Thursday, February 6, 2020

Q&A with Peter Wothers

Peter Wothers is the author of the new book Antimony, Gold, and Jupiter's Wolf: How the Elements Were Named. He is a teaching fellow in the Department of Chemistry, University of Cambridge, and a fellow and director of studies at St. Catharine's College.

Q: How did you come up with the idea for this book, and over how long a period did you work on it?

A: I have been fascinated with the early history of chemistry for many years, ever since I bought my first 19th century chemistry book as a teenager.  

I became more and more interested in the beginnings of modern chemistry centred around the late 18th century which saw the introduction of our modern nomenclature.  The book gradually grew out a lecture I first gave back in the ‘90s!

Q: How did you conduct your research for the book, and did you learn anything that especially surprised you?

A: Over the decades, my book collection grew to now over 1,000 rare early texts and these provide much of the material/stories that feature in the book.  
I was especially keen to quote the original sources so we could hear from the people involved in their own words, as far as possible.

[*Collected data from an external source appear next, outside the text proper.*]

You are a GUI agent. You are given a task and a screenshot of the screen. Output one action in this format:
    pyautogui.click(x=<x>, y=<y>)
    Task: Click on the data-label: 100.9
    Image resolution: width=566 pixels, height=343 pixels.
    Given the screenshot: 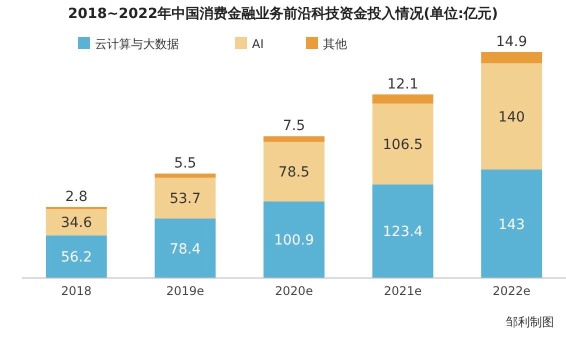 What is the action you would take?
    pyautogui.click(x=294, y=240)
    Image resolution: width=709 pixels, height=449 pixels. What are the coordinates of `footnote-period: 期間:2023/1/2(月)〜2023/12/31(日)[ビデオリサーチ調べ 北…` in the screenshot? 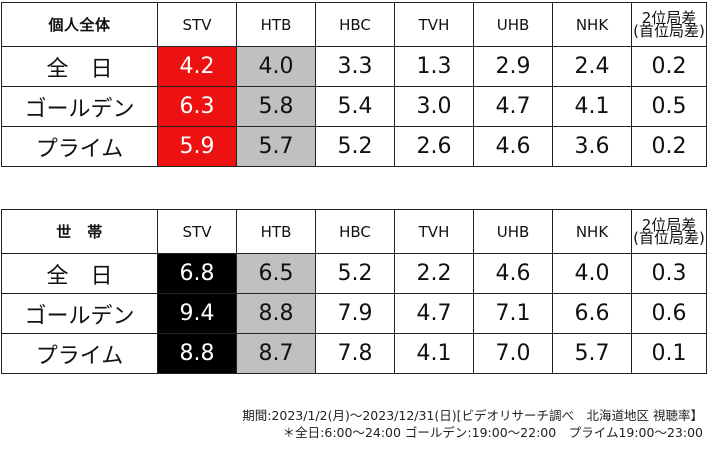 It's located at (472, 416).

Many years ago, when I was talking with my cousin about some of the ideas for the book, we suddenly realised that the two names oxygen and hydrogen would actually be more appropriate if they were swapped around. This became the idea of the chapter “H two O to O two H”.  

On further research, I was really surprised that it was suggested by in the 1780s that the word “hydrogen” would be more appropriate for the element we now call oxygen since most of the mass of a molecule of water is due to the single atom of oxygen.

Q: Of all the stories involving the elements' names, are there one or two that you found particularly fascinating?

A: I have always enjoyed the story of phosphorus — literally "the light carrier.”

What is interesting is how the element was discovered and was initially taken to be another, far more effective, example of a substance that emitted light. Unlike the other examples known at the time which needed to be “charged up” with light before they would re-emit light, this substance glowed all by itself.

Q: The book also includes illustrations--how were those selected?

A: Almost all of the images were taken from woodcuts or engravings from books in my own collection. They were images that I thought really enhanced the point I was making. Some of them are pretty odd-looking on first glance and seemingly have very little to do with chemistry!

Q: What are you working on now?

A: Whilst gradually accumulating material for my next project, at the moment I have to focus on the day job — lecturing modern chemistry to our students!